Maya is cursed. With a horoscope that promises a marriage of death and destruction, she has earned only the scorn and fear of her father’s kingdom. Content to follow more scholarly pursuits, her whole world is torn apart when her father, the Raja, arranges a wedding of political convenience to quell outside rebellions. Soon Maya becomes the queen of Akaran and wife of Amar. Neither roles are what she expected: As Akaran’s queen, she finds her voice and power. As Amar’s wife, she finds something else entirely: Compassion. Protection. Desire…
But Akaran has its own secrets—thousands of locked doors, gardens of glass, and a tree that bears memories instead of fruit. Soon, Maya suspects her life is in danger. Yet who, besides her husband, can she trust? With the fate of the human and Otherworldly realms hanging in the balance, Maya must unravel an ancient mystery that spans reincarnated lives to save those she loves the most…including herself.

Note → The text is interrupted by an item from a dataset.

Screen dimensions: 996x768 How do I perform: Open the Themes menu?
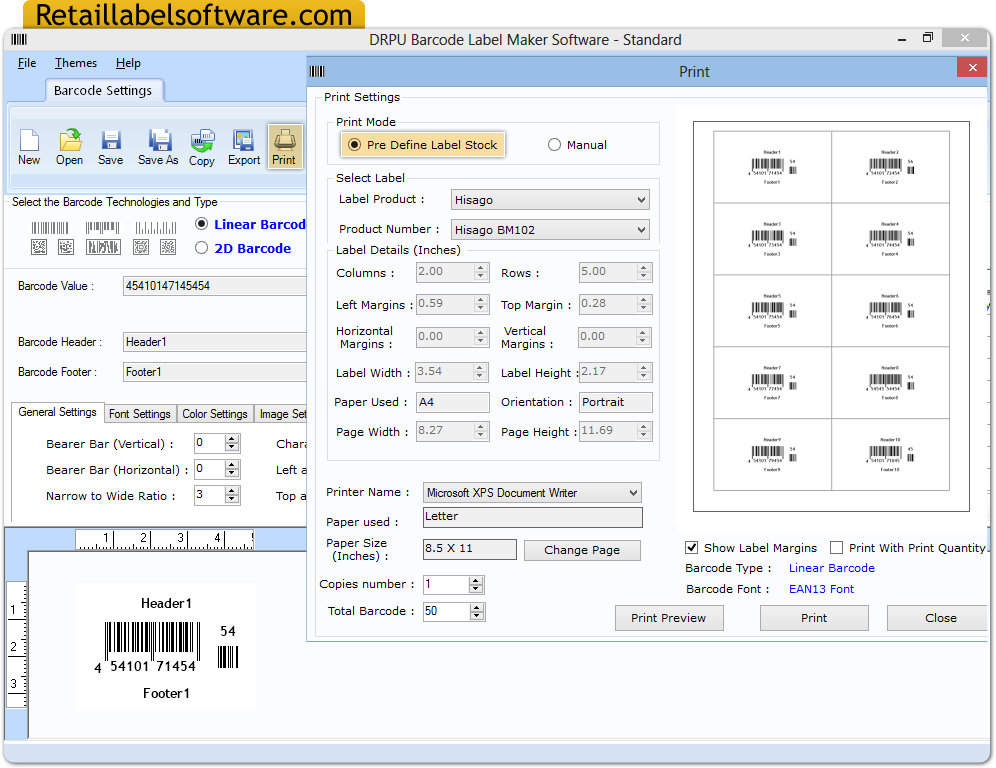click(x=75, y=62)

This ended up being a rather slow read, not because I was bored or because I wasn’t enjoying it, but because there was a lot to take in and I didn’t want to miss any details. I fell in love with the vivid descriptions of the world and all that it encompassed. It was intricate with its world-building, characters, and plot and I found myself completely absorbed. I didn’t want to put it down.
Maya was an interesting character that wasn’t hard to connect with right from the beginning. Her kingdom believed heavily upon horoscopes and hers promised a lot of death and destruction, which made people ignore her, they were scared of her, they looked down on her. It would have been easy and understandable if she’d long ago given in to their hatred and fear and shut herself away, but instead she chose to fight in small ways. Her whole life changed when her father declared that she was to marry a stranger to avoid war with other kingdoms.
Her husband, Amar, was just perfect. Everything I could have wanted for her and for a male lead. Their instant attraction and his immediate devotion to her could have lost itself to insta-love and would have had me cringing if it had gone down the wrong way. Instead, I really liked the way things ended up being explained and it all made a lot of sense.
The character development and the world-building was so great. It wasn’t an information dump and it wasn’t a sudden huge transformation. I will say there was a lot of descriptions and there wasn’t a whole lot of action going on for some lengths of time but I didn’t mind too much. I do wish there had been more female friendship in the book. The only positive female interaction Maya had was with one of her many half-sisters who was a child much younger than her. I can remain hopeful that we might see more female characters that will be good to Maya in the next book.